Medeniyetin getirdiği yararlı adımlardanda bahsedelim, hatta en uca gidip medeniyetin sağladığı en büyük ve tartışmasız pozitif olduğuna inanılan "tıp" alanındaki gelişmeleri irdeleyelim. İyi güzelde bu "tıp" zaten medeniyetin tahrip ettiği şeyleri tamir ediyor. İnsanın ne ömrünü uzatıyor, nede insanın özünde doğasında olan bir soruna çare buluyor. Tıp kendini ortaya çıkaran medeniyet ve gelişmelerin yarattığı hastalıkları ve sorunları tedavi etmekten öteye gidemiyor gidemezde. Bir panzehir misali ... ama zehiri üreten ile panzehiri üreten aynı merkez ise panzehir için ona teşekkürmü etmeliyiz yoksa yarattığı zehir yüzünden onu sorgulamalımıyız diye düşünmek lazım. Kimyasal katkılar, yapay ürünler olmasa, dişlerimizde bir sorun olmaz; yastık ve kuştüyü yataklara alışmamış olsak belimiz o kadar güçsüz olmaz ve bel sorunlarıda yaşanmaz ... kanser'den hiç bahsetmeyeceğim; ancak tamamen doğal yollarla beslenen bir insanda ne damar tıkanıklığı, ne baş ağrısı nede kalp krizi vakaları gözükür. Medeniyetin çare bulduğu sorunlar, zaten aynı medeniyet tarafından yaratılmıştır diyebiliriz bu durumda diye düşünüyorum.

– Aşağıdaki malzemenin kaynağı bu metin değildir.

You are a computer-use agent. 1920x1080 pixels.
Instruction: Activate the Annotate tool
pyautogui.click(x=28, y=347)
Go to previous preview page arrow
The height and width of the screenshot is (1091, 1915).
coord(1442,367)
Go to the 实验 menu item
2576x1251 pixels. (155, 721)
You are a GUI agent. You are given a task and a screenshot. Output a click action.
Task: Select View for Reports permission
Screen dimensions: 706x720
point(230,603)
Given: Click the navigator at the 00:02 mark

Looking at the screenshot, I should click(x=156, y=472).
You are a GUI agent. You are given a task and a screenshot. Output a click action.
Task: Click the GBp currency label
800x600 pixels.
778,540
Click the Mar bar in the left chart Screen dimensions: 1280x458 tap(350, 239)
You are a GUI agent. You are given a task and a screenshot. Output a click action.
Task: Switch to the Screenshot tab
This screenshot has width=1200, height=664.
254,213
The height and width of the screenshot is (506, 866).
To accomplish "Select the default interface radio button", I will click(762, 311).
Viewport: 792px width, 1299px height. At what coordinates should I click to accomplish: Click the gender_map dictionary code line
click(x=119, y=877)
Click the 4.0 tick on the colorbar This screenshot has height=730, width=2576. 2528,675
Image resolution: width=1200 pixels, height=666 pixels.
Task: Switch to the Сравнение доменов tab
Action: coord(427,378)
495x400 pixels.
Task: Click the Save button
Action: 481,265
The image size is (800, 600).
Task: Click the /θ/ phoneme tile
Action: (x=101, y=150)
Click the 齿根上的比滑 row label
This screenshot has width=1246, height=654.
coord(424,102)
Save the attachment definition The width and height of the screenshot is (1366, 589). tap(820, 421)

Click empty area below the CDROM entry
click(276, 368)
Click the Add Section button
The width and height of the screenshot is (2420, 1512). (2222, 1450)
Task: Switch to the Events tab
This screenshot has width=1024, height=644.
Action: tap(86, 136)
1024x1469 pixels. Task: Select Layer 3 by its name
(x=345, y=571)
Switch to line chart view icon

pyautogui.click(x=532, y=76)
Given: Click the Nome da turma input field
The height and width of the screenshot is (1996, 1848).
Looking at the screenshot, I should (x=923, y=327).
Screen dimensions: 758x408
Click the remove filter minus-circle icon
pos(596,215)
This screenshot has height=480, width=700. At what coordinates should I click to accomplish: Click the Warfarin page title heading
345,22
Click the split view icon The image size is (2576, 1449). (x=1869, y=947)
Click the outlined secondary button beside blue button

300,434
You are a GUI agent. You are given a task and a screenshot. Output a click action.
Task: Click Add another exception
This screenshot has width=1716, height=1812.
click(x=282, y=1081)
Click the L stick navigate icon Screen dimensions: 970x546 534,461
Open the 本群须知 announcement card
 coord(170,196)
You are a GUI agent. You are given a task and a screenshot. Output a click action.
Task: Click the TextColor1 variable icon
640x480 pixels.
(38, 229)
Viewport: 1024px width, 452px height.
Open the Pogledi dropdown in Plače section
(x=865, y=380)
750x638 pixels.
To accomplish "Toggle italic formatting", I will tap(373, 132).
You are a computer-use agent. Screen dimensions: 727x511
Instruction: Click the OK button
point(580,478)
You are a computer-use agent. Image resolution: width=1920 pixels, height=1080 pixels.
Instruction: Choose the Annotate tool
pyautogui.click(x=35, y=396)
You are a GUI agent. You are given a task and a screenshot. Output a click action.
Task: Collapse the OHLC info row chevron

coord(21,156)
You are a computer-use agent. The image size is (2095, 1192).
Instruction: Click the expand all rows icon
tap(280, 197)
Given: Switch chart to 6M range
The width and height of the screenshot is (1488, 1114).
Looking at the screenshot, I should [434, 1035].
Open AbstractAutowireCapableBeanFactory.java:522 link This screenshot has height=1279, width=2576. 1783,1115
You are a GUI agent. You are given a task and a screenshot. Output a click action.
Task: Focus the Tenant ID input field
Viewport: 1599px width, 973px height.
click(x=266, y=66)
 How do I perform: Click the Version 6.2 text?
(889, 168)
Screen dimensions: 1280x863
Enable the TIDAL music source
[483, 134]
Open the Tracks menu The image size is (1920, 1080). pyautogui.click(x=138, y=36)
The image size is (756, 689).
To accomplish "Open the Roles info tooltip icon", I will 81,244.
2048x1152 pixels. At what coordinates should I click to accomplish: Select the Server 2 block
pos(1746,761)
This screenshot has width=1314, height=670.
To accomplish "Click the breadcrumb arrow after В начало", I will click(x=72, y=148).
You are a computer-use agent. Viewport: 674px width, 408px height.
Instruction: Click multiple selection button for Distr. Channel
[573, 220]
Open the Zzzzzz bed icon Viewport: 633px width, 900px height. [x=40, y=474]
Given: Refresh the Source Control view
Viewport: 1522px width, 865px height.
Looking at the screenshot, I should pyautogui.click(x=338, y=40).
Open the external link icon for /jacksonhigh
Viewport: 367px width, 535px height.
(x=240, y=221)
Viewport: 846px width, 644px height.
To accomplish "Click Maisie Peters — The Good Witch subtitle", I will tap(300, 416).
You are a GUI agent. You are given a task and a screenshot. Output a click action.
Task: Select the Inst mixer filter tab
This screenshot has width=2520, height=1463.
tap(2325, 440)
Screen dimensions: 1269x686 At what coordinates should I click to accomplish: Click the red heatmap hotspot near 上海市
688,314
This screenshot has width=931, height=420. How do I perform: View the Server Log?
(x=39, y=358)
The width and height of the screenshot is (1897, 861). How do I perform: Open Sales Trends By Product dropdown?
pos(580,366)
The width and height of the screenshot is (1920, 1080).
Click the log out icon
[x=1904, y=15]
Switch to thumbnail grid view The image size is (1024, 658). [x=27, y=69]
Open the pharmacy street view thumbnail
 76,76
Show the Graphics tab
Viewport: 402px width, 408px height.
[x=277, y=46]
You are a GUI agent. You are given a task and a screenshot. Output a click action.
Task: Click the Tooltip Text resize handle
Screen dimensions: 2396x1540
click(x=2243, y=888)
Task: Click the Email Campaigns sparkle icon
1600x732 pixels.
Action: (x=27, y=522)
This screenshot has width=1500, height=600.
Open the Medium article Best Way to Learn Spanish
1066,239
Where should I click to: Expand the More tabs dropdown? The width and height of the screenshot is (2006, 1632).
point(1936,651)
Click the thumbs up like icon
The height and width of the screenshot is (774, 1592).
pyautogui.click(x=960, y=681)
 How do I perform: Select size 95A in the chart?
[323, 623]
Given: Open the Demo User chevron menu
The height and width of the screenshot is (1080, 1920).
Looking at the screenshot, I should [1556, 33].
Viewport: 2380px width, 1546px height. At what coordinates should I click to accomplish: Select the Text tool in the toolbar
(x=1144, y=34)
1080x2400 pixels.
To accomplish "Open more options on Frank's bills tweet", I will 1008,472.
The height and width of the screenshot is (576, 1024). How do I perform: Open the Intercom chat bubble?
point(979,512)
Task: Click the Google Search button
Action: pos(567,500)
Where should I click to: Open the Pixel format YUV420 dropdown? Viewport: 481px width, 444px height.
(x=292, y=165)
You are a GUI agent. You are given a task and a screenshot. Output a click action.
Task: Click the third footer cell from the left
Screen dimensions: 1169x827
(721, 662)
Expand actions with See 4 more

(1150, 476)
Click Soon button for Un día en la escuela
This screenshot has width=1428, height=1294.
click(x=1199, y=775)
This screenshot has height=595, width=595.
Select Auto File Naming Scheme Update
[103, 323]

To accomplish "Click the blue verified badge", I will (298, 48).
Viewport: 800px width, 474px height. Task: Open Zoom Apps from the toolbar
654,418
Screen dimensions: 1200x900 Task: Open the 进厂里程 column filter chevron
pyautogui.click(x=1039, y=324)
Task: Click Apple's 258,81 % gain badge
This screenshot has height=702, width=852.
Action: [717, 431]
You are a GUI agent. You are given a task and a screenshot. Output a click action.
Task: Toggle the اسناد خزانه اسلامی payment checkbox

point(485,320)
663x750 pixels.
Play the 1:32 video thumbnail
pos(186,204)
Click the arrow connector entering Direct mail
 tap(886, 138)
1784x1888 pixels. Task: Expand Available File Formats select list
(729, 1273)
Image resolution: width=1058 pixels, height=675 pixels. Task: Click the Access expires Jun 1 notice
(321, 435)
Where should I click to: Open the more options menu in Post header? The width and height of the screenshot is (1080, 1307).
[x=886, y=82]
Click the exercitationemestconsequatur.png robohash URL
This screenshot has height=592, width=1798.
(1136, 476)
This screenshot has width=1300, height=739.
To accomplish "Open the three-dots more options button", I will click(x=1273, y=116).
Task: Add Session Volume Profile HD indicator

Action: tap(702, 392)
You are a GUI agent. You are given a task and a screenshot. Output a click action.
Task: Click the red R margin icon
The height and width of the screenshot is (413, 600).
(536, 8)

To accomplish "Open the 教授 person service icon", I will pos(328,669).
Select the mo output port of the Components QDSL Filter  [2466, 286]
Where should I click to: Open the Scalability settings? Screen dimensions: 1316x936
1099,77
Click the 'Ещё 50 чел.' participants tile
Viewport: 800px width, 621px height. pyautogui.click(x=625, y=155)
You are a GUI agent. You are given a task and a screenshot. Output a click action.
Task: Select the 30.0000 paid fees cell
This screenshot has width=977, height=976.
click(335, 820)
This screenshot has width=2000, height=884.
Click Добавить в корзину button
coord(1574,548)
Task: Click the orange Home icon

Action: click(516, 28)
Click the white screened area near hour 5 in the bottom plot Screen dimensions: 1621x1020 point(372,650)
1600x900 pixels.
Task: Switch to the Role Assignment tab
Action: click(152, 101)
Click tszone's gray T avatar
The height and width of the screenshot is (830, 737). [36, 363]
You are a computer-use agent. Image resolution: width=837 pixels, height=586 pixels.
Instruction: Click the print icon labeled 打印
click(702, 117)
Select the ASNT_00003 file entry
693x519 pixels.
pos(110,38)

Evlilik ve tek eşliliği verebilirim örnek olarak işin psikolojik boyutunda da, herkes konuşuyor aldatmalar üzerine ancak aldatmayan yada aldatmayı düşünmeyen bir örnek henüz benim karşıma çıkmadı. Herkesin aldatmayı düşündüğü bir ortamda, tek eşliliğin bu denli övülmesinin ve desteklenmesinin arkasında yatan motivasyon, farkında olmasakda aslında sadece sistemin süregenliği için toplum bilinci tarafından yaratılmış bir motivasyondur; "o kadınla/adamla birlikte olmak istiyorum, içim eriyor gordugumde ama sevgilimi/eşimi çok seviyorum ... o yuzden yapamam" düşüncesi bence karşındakine ihanet etmemek adına kendine ihanet etmendir. Özüne, doğana ve yaradılışına ihanet etmektir. Sana verilen ve karşılığında bir zarar getirmeyecek (ne kilo aldıracak, ne sağlığını etkileyecek, nede en ufak bir psikolojik sorun yaratacak) tamamen doğal ve özünde olan olağanüstü bir zevki kendine yasaklıyorsun ve bununla övünüyorsun. Bu durumda bence eşini aldatmayarak kendini aldatıyorsundur ve buda seni mutsuz ediyodur sen farkına varmasanda ... Ancak buradaki sorun başta zaten ... eş'in, sevgilin ... aynı medeniyetin getirdiği "sahiplenme" olgusunu alıp, ilişkilerimize ve cinsel hayatımıza bile sokmuşuz.

Tek eşliliğin, evliliğin; nüfüs sayımı, kimin kimin çocuğu olduğunun tespiti, zührevi hastalıkların yayılmasının engellenmesi gibi tamamen materyalist sebepler yattığını ne zaman anlayacaz. Bunu sorgulamak yerine, tek eşliliği romantik bir hale dönüştüren bizler, ne zaman biryerlerde sorun olduğunu ve aslında bunların tümünün ana kültürün üzerimizdeki bir etkisi olduğunu kavrayacağız.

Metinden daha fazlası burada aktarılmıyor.